The letter was organised in retaliation against the 103 business leaders who wrote a letter to the Daily Telegraph warning that a change of government would "threaten jobs and deter investment".

Analysis by The Independent later revealed that one in five of the signatories of the letter were given honours by David Cameron in the last few years, while one third have donated money to the Conservative party.

Here's the letter in full:

Dear Sir,

We all care about Britain’s economy and we all have a stake in the future.

We are all working people. Some of us run businesses, large and small. Some of us used to work on zero hours contracts, some of us still do.

We come from all walks of life; this is what Britain looks like.

We believe that the fundamental choice at this election is: who does this country work for?

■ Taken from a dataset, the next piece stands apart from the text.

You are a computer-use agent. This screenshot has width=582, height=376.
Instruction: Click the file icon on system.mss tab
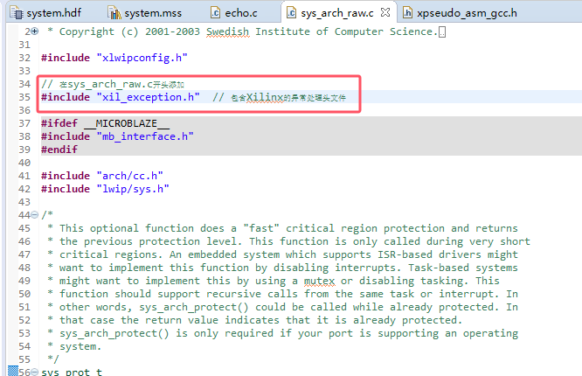coord(114,13)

Does it work only for those at the very top or does it work for working people – those trying to make ends meet, working in British businesses across the country to create wealth and support their families?

A symbol of the failure of this Government’s economic plan is the proliferation of zero hours contracts which has helped fuel the low wage, low skill economy that is letting down working people and letting down Britain.

Britain only succeeds when working people succeed. We need a better plan for prosperity. We need a better plan and a better future. We need a Labour Government to put working people first.

Yours faithfully,

Aijaz Ahmad, Mandy Ambrose, Oware Ampem Darko, Stephen Anderson, Jonathan Austin, Stephen Barclay, Ann Barr, Trevor Beattie, Reece Berini, Emily Berrington, Andy Berrington, Fiona Binns, Paul Booth, Stacey Booth, Rema Boumerdassi, Melanie Bowers, Billy Boyle, Katy Bradbury, Matthew Brannigan, Darrell Brett, Matthew Burge, Nathaniel Butler, John Carden, Keith Clarke CBE, Naomi Collins, Kate Cragg, Kevin Craig, Marian Craig, Paul Cumming, Megan Davies, Phil Deary, Stuart Doran, Sean Duffy, Peter Duncan, Arnab Dutt, Arpita Dutt, Christophe Egret, Stephanie Elsy, Dominic Evans, Keith Peter Evans, Efe Ezekiel,  Mary Foster, Bryan fowler, Maria Geogiou, Suzanne George, Ewan Gibbs, Margaret Gildea, Lauren Gilmore, Karen Gould, Charlie Hanson, Nathan Hardacre, Emily Harvey, Ryan Hebbs, Philip Hedley CBE, Wayne Hemingway MBE, Lee Henshaw, Samuel Higgins, Colin Hind, Deborah Hodson, Martyn Hopkinson, Anna Hudson, Peter Hurst, Alex Ingram, Julie Ingram, Joe Jennings, Paul Johnson, Graham Jones OBE, Jodi Jones„ Emma Kane, Ali Kawa, Sophie Kennedy, Phil Loft, Helen Logan, Jo Lynn, Sir Michael Lyons, Richard Marshall, Eugene McCarthy, Billie McGann, Kevin McGrath, Clippy McKenna, Eibhlin McMenamin, Gina Miller, Colin Miller, Louise Mitchell, Reece Moore, Ghulam Murtuza„ Jade Nicholls, Tunji Offeyi, Susie Orbach, Rui Paif, Fayyaza Patel, Ashik Shamji Patel, Norman Pickavance, John-Jo Pierce, Claire Pitcher, Keah Pownall, Nicola Purcell, Georgina Ramsey, Robert Robinson, J P Rocks, David Rose, Ian Rosenblatt, Katharine Sadler, Kemi Saidu, Tom Skinner, Natalie Smith, Darren Smith, Raphael Sofoluke, Rory Somerville, Jack Spooner, Danny Start, Florence Stencil-Wade, Vin Sumner, Osman Tango, Alice Tarry, Nick Teige , Kevin Terry, Narinder Thandi, Callie Thorpe, Melanie Todd, George Torr, Nicholas Turnbull, Robin Turner, Emma Vickers, Dale Vince, Stephanie Webster, Stuart Webster, Linzi Williams, , Stanley Wilson, George Wippich, Margaret Wood MBE, Derek Wyatt, Rachel Yemm, Baris Yerli, Michael Ziff, Sophie Growcoot.